2) Open source software exposes all their bugs, and still many open-source projects are respected. (Although this may be because their exposed weakness is incomprehensible for most people, so on the social level it is as if they exposed nothing.)
3) Most organizations have people with privileged access to information, and don’t expose everything to public. Most organizations have a clear boundary between a non-member and a member, between a non-manager and a manager. People don’t question this, because it’s business as usual.

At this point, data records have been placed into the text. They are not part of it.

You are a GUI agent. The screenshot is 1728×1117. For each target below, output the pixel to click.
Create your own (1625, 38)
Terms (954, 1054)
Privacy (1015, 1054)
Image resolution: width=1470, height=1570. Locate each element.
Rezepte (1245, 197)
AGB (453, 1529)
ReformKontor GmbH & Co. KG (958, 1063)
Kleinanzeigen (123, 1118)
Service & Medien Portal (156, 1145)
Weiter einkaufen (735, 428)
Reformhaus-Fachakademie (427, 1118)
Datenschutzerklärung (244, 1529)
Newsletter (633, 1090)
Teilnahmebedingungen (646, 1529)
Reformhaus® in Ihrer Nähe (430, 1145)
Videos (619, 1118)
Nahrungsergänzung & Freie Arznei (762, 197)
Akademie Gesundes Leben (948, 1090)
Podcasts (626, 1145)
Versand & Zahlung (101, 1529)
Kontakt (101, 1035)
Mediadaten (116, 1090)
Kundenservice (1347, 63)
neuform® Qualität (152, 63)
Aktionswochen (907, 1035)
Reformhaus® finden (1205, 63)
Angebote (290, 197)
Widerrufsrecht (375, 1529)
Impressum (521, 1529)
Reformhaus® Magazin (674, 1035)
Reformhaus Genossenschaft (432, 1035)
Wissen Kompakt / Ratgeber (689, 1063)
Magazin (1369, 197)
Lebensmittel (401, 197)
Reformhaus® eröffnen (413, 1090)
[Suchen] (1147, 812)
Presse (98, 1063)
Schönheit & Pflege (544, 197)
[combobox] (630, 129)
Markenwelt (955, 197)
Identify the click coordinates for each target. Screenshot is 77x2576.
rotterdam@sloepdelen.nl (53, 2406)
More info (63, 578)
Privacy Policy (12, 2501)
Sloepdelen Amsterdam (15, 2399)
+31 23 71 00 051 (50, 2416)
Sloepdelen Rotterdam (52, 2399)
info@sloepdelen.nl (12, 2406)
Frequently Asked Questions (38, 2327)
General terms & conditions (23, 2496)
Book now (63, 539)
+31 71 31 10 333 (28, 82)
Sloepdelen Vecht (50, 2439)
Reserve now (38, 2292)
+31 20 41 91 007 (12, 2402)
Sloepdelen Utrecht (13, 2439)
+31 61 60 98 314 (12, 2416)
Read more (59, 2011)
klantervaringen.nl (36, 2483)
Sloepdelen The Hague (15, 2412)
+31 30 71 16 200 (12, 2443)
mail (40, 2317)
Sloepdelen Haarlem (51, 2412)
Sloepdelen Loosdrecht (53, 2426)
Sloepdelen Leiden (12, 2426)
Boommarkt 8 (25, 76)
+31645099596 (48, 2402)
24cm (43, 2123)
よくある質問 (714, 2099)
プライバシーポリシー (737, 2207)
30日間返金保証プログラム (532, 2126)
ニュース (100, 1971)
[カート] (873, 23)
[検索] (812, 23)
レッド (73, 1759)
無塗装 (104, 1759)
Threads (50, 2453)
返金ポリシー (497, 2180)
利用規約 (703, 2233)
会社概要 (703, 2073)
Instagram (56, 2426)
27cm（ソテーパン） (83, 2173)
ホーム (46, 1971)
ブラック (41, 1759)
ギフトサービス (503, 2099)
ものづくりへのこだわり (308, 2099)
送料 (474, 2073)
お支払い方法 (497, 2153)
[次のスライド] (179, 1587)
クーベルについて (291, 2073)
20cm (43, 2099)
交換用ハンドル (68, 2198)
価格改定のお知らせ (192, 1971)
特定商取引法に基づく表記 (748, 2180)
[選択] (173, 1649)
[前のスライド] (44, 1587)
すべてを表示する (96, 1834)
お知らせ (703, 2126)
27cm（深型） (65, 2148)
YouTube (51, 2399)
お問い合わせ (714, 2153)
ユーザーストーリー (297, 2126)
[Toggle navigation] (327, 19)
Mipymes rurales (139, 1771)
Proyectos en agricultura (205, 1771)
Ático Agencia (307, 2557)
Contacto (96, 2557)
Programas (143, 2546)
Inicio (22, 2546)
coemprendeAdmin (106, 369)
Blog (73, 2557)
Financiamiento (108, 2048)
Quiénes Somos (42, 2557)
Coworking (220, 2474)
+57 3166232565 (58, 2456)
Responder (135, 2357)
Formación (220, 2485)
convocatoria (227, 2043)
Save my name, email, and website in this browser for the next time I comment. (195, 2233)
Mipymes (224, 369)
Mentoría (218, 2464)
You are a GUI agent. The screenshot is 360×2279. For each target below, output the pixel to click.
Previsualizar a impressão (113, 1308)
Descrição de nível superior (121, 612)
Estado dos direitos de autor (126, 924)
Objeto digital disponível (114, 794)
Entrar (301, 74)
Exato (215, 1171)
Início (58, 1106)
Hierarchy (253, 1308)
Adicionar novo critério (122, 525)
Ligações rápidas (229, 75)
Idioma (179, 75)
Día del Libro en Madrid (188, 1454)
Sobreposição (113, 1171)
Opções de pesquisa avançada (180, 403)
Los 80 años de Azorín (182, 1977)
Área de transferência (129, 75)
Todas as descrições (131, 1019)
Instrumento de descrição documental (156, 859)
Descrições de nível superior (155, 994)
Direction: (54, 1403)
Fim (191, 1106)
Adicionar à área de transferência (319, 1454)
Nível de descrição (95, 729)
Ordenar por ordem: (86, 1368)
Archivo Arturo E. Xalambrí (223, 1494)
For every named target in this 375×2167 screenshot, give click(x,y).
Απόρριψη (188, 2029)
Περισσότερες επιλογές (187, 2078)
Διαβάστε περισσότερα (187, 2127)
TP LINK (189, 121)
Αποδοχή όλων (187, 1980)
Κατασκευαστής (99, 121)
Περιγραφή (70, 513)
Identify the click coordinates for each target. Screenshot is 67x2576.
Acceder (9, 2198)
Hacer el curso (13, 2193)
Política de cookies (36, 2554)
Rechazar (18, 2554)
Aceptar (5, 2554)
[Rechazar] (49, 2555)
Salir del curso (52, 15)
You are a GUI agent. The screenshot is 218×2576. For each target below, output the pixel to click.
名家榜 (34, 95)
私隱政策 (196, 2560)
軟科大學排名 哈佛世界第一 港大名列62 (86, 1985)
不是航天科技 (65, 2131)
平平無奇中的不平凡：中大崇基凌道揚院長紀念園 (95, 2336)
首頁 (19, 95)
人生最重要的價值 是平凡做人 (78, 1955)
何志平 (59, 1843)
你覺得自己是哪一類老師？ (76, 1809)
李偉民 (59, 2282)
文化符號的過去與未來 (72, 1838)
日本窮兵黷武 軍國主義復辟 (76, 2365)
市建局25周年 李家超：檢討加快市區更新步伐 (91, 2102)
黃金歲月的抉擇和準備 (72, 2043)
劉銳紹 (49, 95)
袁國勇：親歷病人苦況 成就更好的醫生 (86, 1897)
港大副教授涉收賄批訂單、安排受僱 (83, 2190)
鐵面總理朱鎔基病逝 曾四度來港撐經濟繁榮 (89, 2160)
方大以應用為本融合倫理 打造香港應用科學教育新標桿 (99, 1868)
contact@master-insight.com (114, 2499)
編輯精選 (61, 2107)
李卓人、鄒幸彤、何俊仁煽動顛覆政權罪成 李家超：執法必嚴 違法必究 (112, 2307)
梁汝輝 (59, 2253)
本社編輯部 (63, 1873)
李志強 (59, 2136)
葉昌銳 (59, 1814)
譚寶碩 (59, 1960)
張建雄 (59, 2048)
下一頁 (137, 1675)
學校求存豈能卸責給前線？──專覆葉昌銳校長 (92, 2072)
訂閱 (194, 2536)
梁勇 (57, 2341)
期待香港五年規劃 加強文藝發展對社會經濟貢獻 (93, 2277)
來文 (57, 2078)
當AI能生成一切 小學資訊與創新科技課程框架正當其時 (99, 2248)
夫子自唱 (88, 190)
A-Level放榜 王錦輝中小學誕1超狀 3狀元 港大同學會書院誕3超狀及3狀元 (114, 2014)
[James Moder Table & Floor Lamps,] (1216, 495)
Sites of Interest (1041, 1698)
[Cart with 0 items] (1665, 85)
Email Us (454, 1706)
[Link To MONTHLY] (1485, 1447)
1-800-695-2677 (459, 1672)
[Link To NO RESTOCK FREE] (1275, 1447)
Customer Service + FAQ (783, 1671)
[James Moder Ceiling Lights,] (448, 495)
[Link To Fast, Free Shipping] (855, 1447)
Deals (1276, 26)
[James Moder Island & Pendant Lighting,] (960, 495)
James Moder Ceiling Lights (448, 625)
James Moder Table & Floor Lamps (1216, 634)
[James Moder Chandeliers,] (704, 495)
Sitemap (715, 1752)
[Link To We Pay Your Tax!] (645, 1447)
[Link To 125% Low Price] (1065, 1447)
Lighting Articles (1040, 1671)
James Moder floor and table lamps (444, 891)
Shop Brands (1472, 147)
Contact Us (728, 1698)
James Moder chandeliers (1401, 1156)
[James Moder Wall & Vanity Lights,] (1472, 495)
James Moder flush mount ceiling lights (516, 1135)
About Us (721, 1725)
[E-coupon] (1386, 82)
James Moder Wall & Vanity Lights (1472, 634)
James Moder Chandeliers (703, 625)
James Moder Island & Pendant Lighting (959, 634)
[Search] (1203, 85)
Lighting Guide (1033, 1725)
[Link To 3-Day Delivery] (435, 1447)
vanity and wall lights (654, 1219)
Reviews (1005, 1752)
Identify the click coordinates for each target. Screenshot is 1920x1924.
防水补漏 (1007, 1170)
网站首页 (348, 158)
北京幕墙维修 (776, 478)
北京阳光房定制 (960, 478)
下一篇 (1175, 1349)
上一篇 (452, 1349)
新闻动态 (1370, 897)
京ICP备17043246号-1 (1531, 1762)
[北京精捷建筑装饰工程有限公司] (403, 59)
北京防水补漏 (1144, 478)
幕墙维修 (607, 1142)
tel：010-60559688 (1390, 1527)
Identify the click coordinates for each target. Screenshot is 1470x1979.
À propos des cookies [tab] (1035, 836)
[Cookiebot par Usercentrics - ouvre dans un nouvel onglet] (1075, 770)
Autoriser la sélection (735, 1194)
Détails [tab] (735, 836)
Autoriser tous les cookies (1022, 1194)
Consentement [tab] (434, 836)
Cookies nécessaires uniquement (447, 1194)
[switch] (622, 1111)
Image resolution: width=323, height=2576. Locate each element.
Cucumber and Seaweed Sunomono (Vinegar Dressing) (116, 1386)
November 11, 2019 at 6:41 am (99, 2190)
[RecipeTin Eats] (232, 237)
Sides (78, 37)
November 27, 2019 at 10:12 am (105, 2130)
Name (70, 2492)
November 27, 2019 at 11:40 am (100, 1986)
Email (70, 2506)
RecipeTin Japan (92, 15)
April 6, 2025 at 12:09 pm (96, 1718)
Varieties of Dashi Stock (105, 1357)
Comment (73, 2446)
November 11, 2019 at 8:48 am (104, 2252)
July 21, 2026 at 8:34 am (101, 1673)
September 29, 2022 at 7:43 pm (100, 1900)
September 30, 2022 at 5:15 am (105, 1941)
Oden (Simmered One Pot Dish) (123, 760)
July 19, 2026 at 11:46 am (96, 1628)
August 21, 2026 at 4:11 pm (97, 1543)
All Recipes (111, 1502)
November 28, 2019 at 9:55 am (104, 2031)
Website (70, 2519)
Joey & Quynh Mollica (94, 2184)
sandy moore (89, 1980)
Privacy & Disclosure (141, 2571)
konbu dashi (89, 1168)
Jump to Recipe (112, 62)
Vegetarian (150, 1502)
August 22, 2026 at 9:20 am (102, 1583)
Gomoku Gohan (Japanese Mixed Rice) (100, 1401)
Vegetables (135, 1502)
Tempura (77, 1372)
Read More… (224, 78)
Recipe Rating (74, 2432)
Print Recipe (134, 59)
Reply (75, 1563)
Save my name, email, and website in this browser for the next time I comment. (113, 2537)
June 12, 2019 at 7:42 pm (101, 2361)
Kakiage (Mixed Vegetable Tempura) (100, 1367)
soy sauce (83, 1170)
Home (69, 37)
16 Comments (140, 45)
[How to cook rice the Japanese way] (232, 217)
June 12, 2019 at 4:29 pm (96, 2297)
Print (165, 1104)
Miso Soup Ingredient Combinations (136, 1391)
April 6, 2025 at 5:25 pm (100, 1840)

So probably the problem here is that LessWrong is not an organization, and that LessWrong is somehow not sufficiently separated from MIRI. Which feels ironical, because I am on LessWrong every day, and I mostly don’t know what people in MIRI are working at now, so the separation clearly exists from my view; but it may not exist from an outsider’s view, for whom simply LessWrong = Eliezer, and MIRI = Eliezer (so if Eliezer said something low status on LessWrong, it automatically means MIRI is low status). So my conclusion is that compartmentalization has an important role, and Eliezer failed to do it properly.
In real life, we usually don’t have much data about leaders of high-status organizations. From the outside they seem like boring people, who only do their work and that’s all they ever do. (Think about what it did for Bill Clinton’s career when the details of his sex life became public.) I understand the desire to be influential and to be free to expose whatever you want about yourself, but it probably doesn’t work this way. By exposing too much, you limit your status. Powerful people do not enjoy freedom of speech in the same way popular bloggers do. Eliezer went the popular blogger way. Now we need a way to promote MIRI which does not mention Eliezer.
It certainly doesn’t work that way, but I think it’s not just about status. If you want to be influential (aka have power, that’s different from just being high-status), you should be instrumentally rational about it, that is, evaluate whether the consequences of your actions serve your goals. In this particular case, you need to carefully manage your public persona, the image you present to the outside. This careful management is not very compatible with exposing ” whatever you want about yourself”.
This is actually a problem in that it’s a serious disincentive for good people to get involved in high-level politics. Would you want a team of smart lawyers and investigators to go over your visible life with a fine-toothed comb looking with malice for any kind of dirt they can fling at you?